Vous avez indiqué, madame la ministre, que la DSIL faisait l’objet de réformes, à juste titre. La DPV (dotation politique de la ville) est une bonne dotation ; elle a été réformée en 2019, mais il serait opportun d’améliorer encore les attributions effectuées par les préfets. Ces trois amendements d’appel visent à lancer une réflexion sur l’amélioration de la DPV, excellente dotation qui profite aux quartiers qui le méritent, mais qui pourrait être affinée à la marge.
Quel est l’avis de la commission ?
M. Pupponi dépose régulièrement ces amendements. Nous consolidons la DPV, et nous reconnaissons que certaines évolutions pourraient lui être apportées à l’avenir, en lien avec la DSIL et la DETR. Les critères devront être ajustés pour les uns et les autres. Comme je vous l’ai déjà suggéré, je vous demande de retirer vos amendements cette année ; à défaut, mon avis sera défavorable.

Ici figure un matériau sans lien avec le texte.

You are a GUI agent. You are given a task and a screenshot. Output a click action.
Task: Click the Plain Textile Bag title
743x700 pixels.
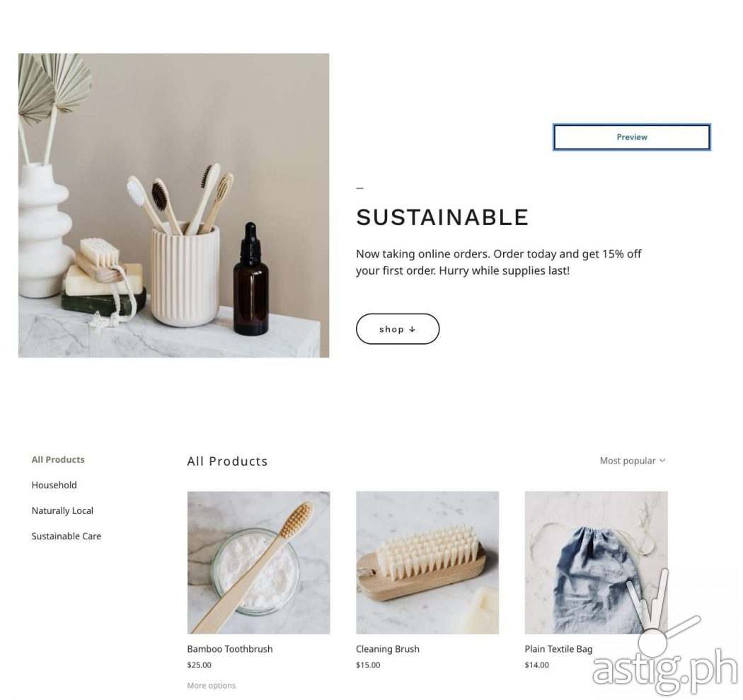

Quel est l’avis du Gouvernement ?
J’ai bien compris qu’il s’agissait d’amendements d’appel. La DPV est une dotation très importante qui a triplé entre 2012 et 2017, avant de se maintenir au niveau actuel de 150 millions d’euros – soit 750 millions d’euros pendant tout le quinquennat. Je connais votre préoccupation pour la politique de la ville, monsieur Pupponi, mais je vous je demanderai de retirer vos amendements ; à défaut, mon avis sera défavorable.
(Les amendements nos 1074, 1233 et 1135 sont retirés.)
La parole est à M. Paul Molac, pour soutenir l’amendement no 1195.
Il vise à renouveler le concours exceptionnel accordé par l’État aux collectivités territoriales pour l’achat de masques. Le Gouvernement entend prolonger le régime de sortie de l’état d’urgence, ce qui implique que le passe sanitaire, les gestes barrières et le port du masque pourraient être maintenus jusqu’au 31 juillet 2022. Le concours exceptionnel que l’État apporte aux collectivités pour acheter des masques doit être, lui aussi, prolongé.